Roanoke Times Copyright (c) 1995, Landmark Communications, Inc. DATE: MONDAY, October 25, 1993 TAG: 9310250029 SECTION: NATIONAL/INTERNATIONAL PAGE: A-3 EDITION: METRO SOURCE: The New York Times DATELINE: WASHINGTON LENGTH: Short
The article, written by Seymour Hersh and published in The New Yorker this week, says no evidence directly linked Iraqi President Saddam Hussein, his intelligence service or his senior advisers to an assassination attempt on the former president.
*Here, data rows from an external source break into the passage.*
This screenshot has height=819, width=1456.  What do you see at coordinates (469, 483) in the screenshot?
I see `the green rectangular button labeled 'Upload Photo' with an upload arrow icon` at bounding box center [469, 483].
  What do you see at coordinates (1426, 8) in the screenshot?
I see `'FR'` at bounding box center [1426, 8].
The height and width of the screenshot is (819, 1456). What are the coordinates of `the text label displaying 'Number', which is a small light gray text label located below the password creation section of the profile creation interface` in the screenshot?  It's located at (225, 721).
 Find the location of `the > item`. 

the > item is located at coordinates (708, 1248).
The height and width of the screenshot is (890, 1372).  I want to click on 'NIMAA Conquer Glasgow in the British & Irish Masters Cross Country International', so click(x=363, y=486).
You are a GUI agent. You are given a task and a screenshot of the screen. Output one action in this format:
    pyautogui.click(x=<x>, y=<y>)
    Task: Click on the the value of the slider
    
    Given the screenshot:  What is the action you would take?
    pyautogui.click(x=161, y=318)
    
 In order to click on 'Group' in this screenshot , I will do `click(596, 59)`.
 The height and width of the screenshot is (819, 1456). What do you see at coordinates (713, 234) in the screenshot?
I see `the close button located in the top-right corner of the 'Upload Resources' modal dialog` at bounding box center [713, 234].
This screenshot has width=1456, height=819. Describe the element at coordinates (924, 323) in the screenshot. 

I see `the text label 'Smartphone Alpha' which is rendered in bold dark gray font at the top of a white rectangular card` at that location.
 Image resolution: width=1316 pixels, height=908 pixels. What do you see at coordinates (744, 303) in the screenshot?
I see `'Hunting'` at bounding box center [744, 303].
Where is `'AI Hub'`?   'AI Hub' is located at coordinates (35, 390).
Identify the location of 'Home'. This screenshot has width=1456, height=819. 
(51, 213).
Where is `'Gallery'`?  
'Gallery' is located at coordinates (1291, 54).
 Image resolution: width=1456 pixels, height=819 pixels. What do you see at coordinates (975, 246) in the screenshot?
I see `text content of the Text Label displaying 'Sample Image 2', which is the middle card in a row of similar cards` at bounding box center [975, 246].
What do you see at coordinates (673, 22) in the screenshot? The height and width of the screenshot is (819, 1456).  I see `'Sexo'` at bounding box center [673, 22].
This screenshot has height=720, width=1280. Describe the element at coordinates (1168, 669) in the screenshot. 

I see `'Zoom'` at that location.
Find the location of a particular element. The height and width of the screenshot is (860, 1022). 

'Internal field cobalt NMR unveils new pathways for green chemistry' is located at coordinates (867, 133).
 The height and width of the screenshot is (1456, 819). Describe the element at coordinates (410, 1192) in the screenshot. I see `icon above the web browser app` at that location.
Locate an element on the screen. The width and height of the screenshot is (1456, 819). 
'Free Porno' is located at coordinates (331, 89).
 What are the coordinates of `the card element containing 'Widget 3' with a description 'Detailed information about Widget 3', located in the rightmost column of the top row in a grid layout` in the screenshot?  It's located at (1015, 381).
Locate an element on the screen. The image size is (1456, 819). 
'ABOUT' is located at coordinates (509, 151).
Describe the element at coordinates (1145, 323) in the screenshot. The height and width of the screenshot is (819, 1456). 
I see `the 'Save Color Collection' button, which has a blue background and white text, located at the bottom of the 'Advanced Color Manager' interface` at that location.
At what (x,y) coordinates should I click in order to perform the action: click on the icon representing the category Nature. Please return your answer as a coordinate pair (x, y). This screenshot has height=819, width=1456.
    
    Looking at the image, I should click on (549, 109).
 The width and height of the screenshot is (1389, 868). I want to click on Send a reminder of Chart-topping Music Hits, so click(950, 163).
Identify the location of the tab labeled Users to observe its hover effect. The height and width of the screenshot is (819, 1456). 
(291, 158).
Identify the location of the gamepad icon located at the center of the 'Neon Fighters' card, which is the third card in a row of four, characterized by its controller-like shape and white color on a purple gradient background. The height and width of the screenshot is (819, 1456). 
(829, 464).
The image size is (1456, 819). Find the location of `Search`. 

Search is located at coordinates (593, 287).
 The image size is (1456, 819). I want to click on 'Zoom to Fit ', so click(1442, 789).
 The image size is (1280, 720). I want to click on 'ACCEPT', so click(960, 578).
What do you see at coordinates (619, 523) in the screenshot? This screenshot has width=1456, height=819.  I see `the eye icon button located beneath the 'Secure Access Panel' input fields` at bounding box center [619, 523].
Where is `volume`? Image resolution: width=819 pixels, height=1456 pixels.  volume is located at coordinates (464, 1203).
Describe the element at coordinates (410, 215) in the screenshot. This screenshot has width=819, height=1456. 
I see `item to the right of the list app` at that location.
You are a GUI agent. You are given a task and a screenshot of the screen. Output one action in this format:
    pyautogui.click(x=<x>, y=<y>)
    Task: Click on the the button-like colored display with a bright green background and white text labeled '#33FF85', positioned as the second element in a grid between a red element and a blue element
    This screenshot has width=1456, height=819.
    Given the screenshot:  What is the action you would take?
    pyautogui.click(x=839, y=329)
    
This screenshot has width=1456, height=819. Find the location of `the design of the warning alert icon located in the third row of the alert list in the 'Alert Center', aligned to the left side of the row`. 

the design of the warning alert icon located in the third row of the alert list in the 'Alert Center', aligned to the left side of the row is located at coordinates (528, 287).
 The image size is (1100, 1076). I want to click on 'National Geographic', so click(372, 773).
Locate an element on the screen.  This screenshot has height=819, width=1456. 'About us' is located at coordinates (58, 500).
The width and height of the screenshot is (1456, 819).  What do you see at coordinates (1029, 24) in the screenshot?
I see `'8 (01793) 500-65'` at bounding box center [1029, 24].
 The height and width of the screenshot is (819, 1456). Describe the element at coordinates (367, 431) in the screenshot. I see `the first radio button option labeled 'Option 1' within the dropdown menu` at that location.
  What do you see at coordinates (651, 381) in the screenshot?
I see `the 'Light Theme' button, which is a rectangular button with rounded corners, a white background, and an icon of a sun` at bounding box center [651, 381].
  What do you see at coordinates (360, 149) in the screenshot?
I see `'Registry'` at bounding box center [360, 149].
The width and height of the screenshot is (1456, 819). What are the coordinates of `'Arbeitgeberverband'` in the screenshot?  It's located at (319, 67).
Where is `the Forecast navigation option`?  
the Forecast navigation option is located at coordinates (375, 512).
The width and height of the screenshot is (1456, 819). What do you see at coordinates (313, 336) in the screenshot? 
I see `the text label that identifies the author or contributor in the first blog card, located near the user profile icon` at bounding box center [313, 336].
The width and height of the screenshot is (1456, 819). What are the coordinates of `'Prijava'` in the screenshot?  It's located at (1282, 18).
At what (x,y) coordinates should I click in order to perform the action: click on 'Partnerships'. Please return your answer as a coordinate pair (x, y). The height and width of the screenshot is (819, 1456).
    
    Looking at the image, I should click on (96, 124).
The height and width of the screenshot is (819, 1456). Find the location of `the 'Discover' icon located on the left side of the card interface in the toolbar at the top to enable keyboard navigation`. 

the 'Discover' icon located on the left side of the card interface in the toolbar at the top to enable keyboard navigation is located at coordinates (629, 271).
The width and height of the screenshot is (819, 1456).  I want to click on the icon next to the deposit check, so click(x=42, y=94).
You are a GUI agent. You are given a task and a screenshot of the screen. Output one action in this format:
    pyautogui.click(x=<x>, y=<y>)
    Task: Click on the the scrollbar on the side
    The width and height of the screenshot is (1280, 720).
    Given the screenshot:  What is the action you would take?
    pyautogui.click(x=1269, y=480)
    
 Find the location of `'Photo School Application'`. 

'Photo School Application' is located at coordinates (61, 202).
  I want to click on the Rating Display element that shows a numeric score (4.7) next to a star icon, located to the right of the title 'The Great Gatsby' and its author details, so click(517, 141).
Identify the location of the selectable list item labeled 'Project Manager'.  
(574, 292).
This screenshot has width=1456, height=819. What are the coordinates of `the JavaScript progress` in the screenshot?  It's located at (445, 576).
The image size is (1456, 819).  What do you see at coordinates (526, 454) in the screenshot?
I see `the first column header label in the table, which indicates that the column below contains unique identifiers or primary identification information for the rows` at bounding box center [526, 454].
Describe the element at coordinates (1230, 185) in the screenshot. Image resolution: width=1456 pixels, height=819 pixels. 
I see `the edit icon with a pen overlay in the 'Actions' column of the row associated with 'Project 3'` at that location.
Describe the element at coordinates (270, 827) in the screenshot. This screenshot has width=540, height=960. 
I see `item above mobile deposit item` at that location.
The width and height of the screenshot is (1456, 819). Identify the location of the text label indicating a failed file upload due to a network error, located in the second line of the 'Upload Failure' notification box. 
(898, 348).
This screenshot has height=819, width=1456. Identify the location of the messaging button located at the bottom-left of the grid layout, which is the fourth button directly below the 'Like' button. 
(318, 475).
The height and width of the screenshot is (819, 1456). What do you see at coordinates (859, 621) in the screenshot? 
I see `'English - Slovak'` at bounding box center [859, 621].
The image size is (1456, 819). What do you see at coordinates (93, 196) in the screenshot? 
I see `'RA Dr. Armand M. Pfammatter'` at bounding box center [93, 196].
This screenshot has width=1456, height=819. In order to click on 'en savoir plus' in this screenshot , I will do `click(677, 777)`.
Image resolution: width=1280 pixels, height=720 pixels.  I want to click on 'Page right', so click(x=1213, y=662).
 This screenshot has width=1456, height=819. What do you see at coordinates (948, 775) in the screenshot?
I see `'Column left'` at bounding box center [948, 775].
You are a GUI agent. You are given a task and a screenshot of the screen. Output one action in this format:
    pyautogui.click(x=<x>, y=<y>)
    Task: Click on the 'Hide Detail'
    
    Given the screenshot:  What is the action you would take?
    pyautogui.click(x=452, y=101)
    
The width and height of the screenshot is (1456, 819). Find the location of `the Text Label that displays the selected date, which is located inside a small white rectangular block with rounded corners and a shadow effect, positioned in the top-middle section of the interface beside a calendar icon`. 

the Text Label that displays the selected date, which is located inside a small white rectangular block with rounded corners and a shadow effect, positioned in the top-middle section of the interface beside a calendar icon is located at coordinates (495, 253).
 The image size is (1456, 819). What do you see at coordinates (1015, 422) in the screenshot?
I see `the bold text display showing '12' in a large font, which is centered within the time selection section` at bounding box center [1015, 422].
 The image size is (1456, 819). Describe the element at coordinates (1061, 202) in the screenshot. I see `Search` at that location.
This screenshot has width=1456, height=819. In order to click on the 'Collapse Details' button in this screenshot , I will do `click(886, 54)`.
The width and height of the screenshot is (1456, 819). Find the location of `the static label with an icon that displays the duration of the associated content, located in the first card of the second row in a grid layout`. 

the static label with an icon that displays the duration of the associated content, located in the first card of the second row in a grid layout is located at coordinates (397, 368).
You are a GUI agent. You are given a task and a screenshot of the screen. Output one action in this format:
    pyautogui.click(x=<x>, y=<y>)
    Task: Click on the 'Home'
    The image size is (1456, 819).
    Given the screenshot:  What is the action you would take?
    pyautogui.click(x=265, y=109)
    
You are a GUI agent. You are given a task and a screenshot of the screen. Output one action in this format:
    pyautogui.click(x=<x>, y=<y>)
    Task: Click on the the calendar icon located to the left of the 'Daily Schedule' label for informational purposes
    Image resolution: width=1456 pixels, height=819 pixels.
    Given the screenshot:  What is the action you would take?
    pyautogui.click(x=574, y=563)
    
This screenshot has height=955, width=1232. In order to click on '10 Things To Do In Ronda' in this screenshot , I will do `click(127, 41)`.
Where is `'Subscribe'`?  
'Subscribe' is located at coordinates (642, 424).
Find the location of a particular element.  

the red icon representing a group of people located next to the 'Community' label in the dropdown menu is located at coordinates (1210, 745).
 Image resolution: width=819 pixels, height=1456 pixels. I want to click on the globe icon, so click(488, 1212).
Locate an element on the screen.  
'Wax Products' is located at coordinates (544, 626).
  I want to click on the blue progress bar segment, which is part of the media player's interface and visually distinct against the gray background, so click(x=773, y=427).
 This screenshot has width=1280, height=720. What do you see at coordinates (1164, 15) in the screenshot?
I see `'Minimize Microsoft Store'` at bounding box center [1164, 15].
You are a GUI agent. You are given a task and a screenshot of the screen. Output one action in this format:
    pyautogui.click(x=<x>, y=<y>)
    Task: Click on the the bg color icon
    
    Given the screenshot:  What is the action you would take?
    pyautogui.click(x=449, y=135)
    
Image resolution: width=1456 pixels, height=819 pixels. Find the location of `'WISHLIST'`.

President Clinton ordered the June 26 attack after receiving an FBI report that said Iraqi intelligence agents had smuggled a car bomb into Kuwait and planned to kill Bush during a visit in April.
Shortly after the attack, Clinton said he had been presented with "compelling evidence that there was in fact a plot to assassinate former President Bush" by Iraqi intelligence as "revenge by a tyrant" against the leader of the coalition that defeated Iraq in the gulf war in 1991.
"The American government's case against Iraq - as it has been outlined in public, anyway - is seriously flawed," Hersh writes. The evidence was "too weak to be conclusive" but, in the administration's view, "perhaps not weak enough to be dismissed," he says.
The White House had no comment on the article.
The administration based its case largely on a comparison of the device found in the car bomb with similar devices known to have been made in Iraq. But seven explosives experts who saw photographs of the device found in Kuwait and an Iraqi device said both were generic equipment without unique characteristics.